YOUR ASSIGNMENT>
The pictures in the listing below are to be skipped, while the lines between the line holding "Toggle the Hex view mode button" and the line holding "Given: Click the", inclusive, are to be output exactly.

DATA FOR THIS TASK>
┏━━

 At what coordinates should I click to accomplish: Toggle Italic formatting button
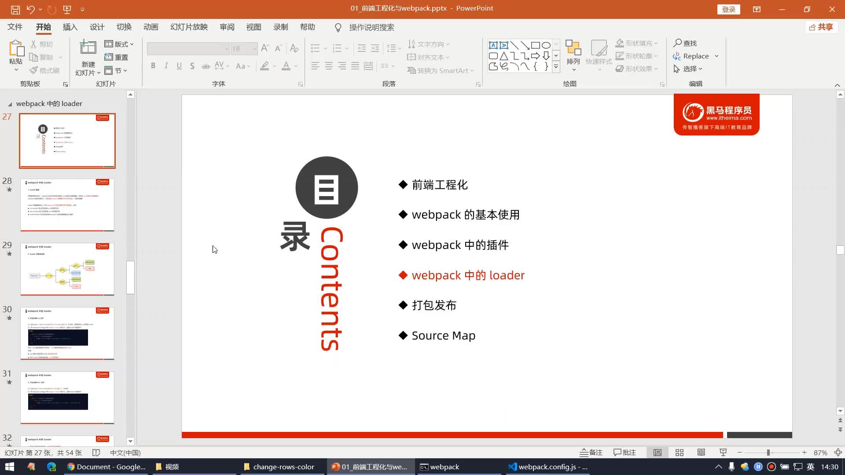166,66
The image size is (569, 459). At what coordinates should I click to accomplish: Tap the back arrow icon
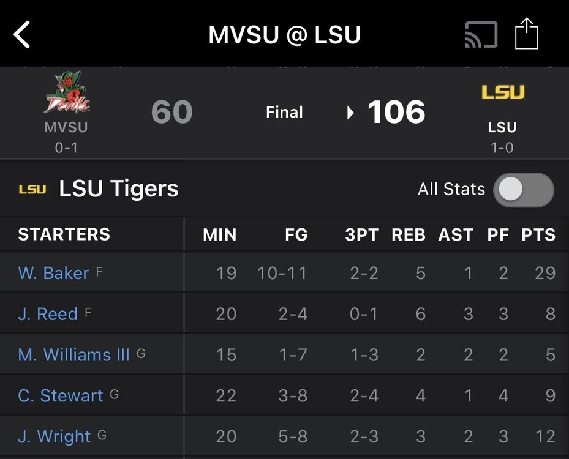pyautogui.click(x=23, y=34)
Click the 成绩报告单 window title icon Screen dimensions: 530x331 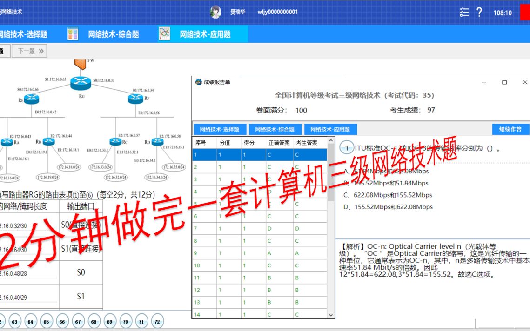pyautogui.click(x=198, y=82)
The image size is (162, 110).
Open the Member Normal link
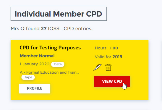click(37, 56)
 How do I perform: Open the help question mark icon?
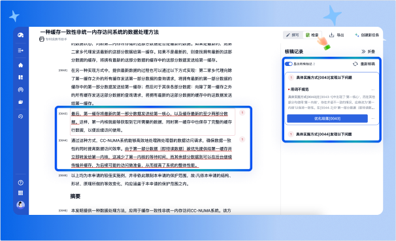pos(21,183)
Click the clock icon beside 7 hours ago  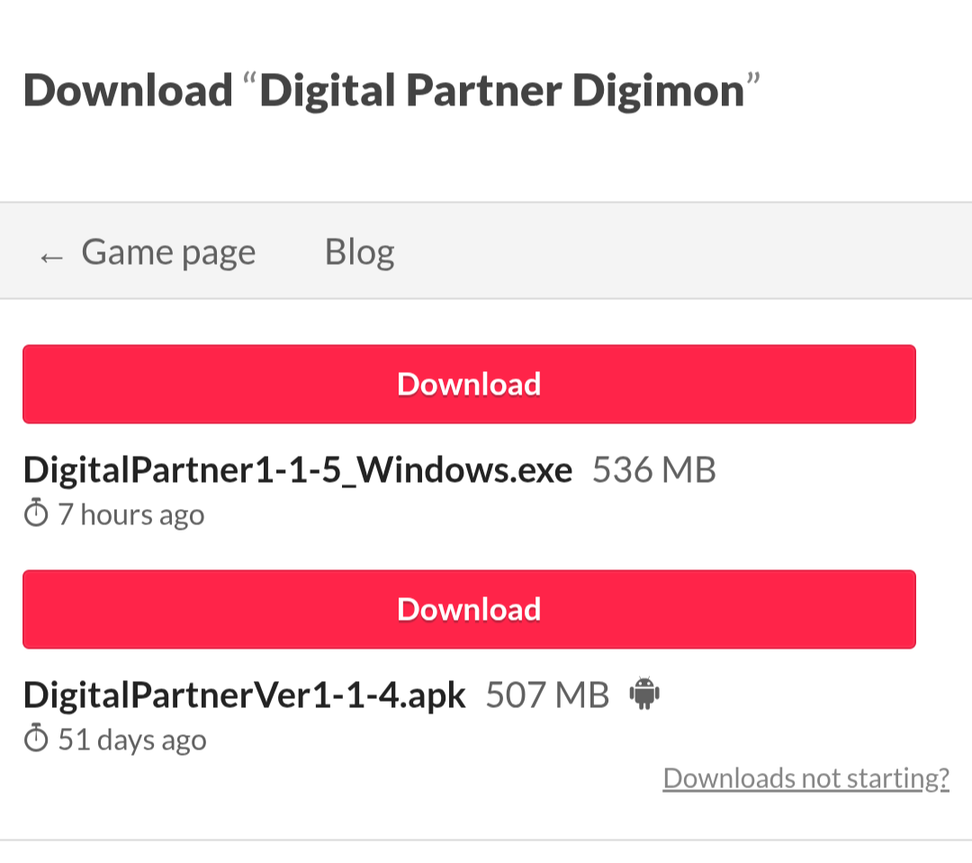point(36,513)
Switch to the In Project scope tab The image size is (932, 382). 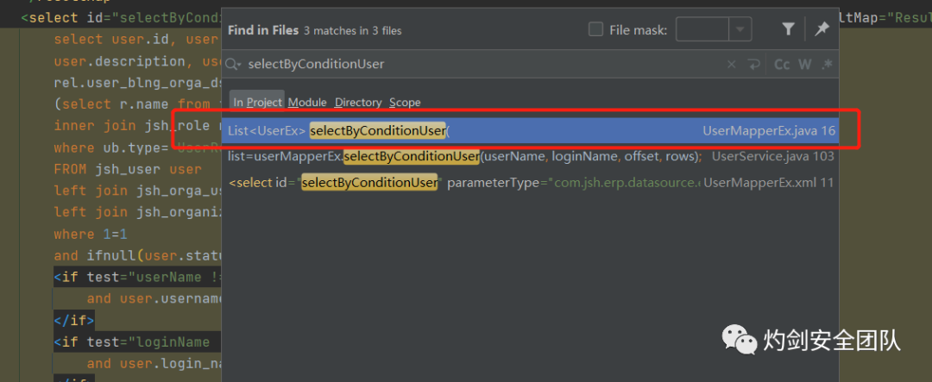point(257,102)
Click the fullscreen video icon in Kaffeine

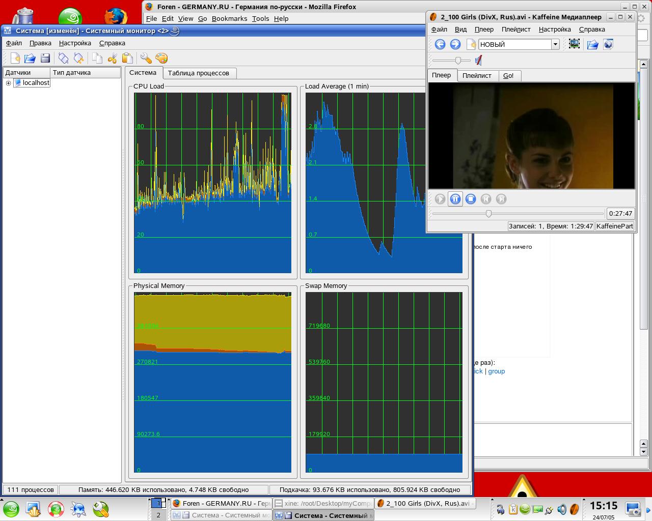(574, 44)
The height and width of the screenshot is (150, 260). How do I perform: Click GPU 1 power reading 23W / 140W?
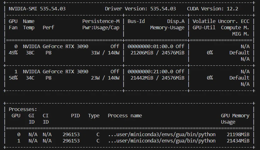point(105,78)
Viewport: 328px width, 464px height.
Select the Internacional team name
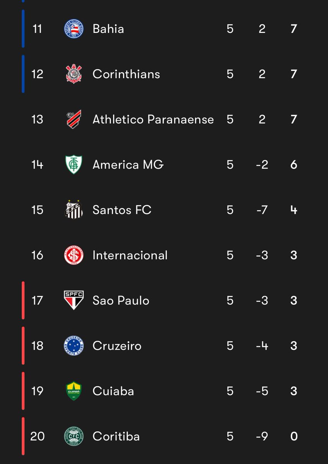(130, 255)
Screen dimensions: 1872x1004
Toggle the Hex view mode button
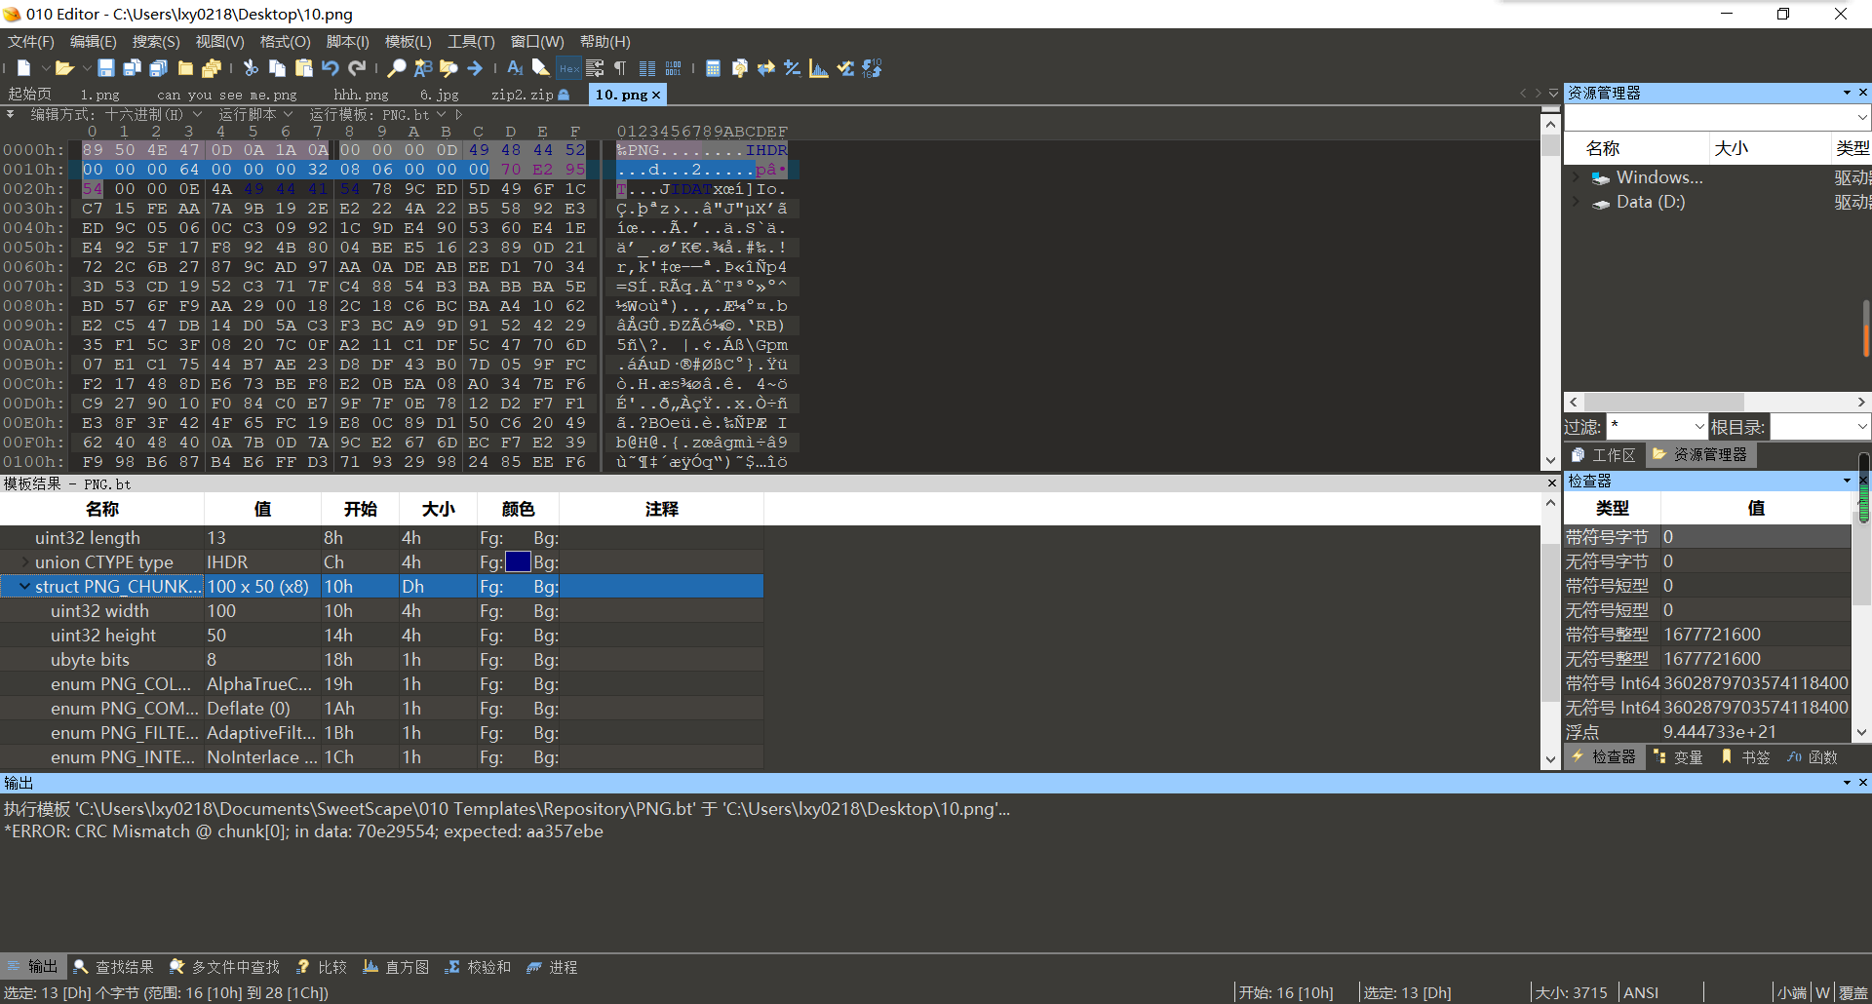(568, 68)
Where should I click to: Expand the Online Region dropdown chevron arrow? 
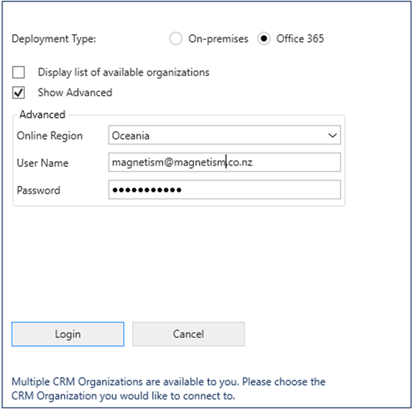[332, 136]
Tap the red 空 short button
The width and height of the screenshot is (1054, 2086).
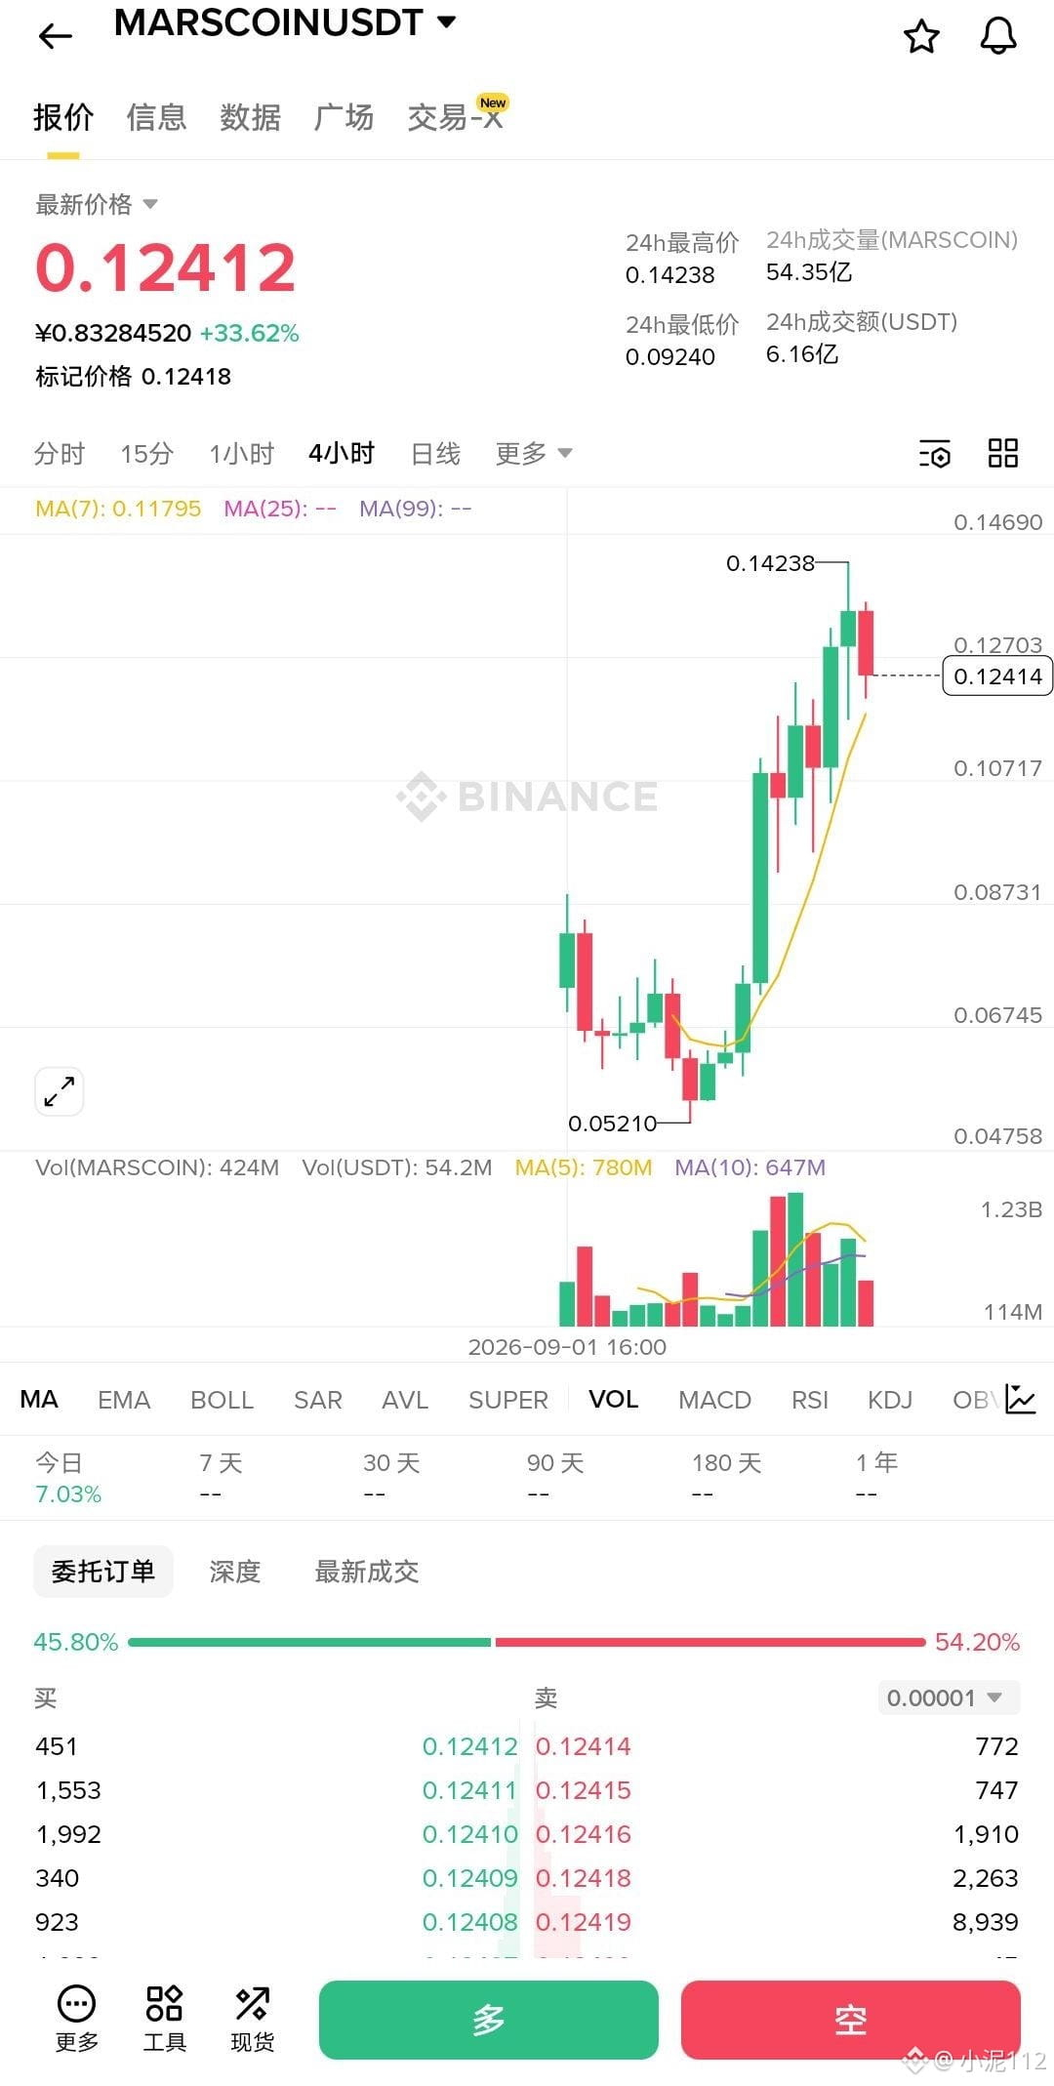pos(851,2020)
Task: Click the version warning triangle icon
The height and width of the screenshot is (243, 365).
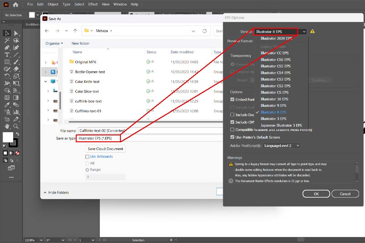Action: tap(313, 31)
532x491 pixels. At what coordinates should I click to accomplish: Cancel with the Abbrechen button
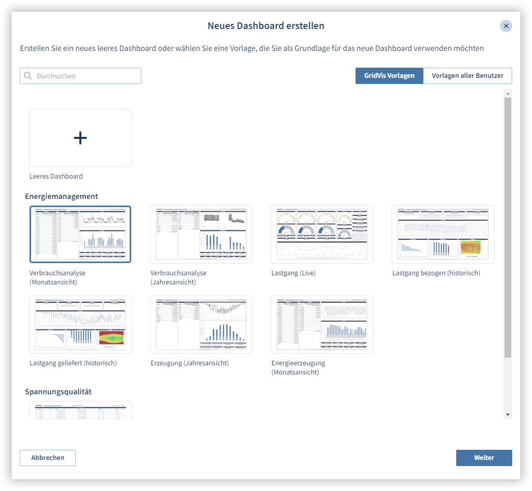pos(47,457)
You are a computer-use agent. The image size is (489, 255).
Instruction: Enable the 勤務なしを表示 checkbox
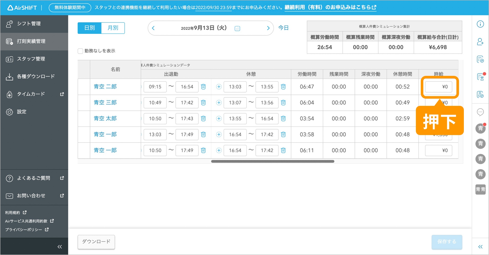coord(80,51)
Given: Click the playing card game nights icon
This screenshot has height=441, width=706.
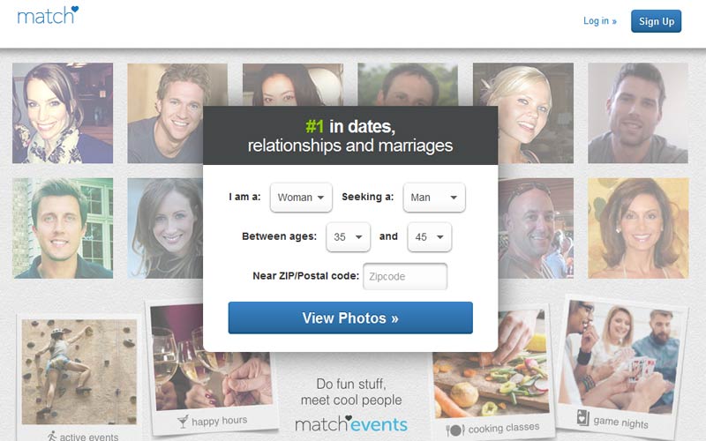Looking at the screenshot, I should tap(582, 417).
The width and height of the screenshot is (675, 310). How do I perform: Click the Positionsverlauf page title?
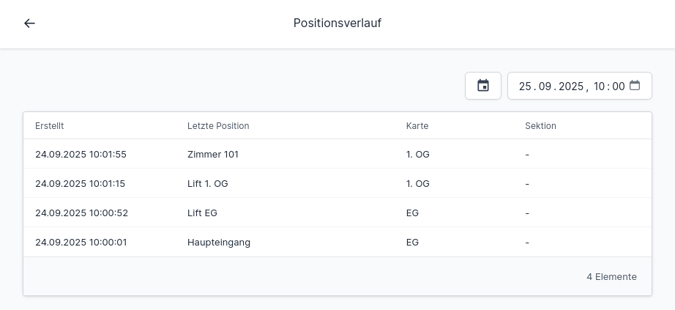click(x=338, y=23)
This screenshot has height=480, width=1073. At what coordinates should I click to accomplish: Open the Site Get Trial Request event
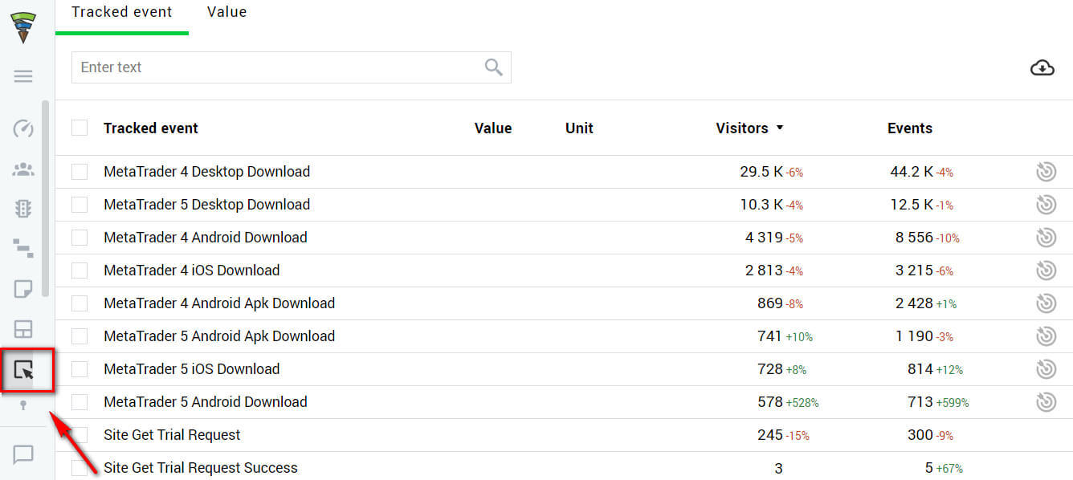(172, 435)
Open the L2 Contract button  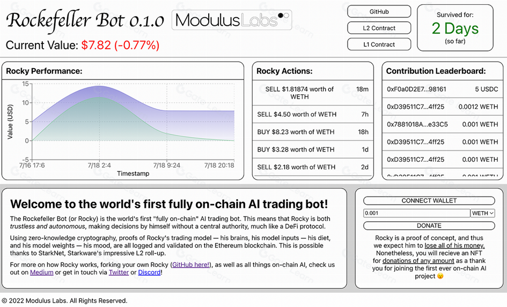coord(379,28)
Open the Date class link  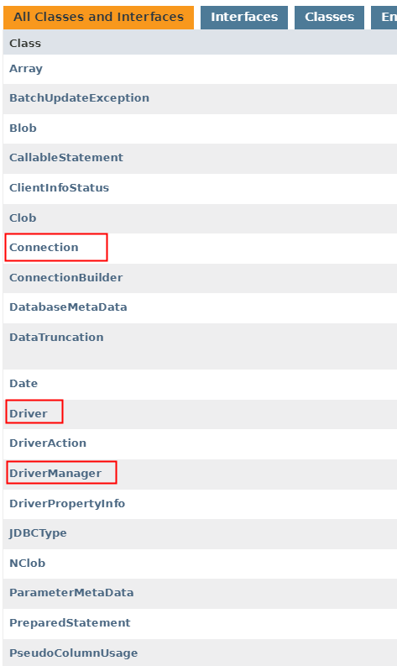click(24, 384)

┗━━

RESULT OF THIS EXERCISE>
Toggle the Hex view mode button
(568, 68)
Where should I click to: Expand the Online Region dropdown chevron arrow? 
[332, 136]
Tap the red 空 short button
The width and height of the screenshot is (1054, 2086).
pos(851,2020)
Task: Click the version warning triangle icon
The height and width of the screenshot is (243, 365).
Action: tap(313, 31)
532x491 pixels. At what coordinates should I click to accomplish: Cancel with the Abbrechen button
pos(47,457)
You are a computer-use agent. The image size is (489, 255).
Instruction: Enable the 勤務なしを表示 checkbox
coord(80,51)
Given: Click the playing card game nights icon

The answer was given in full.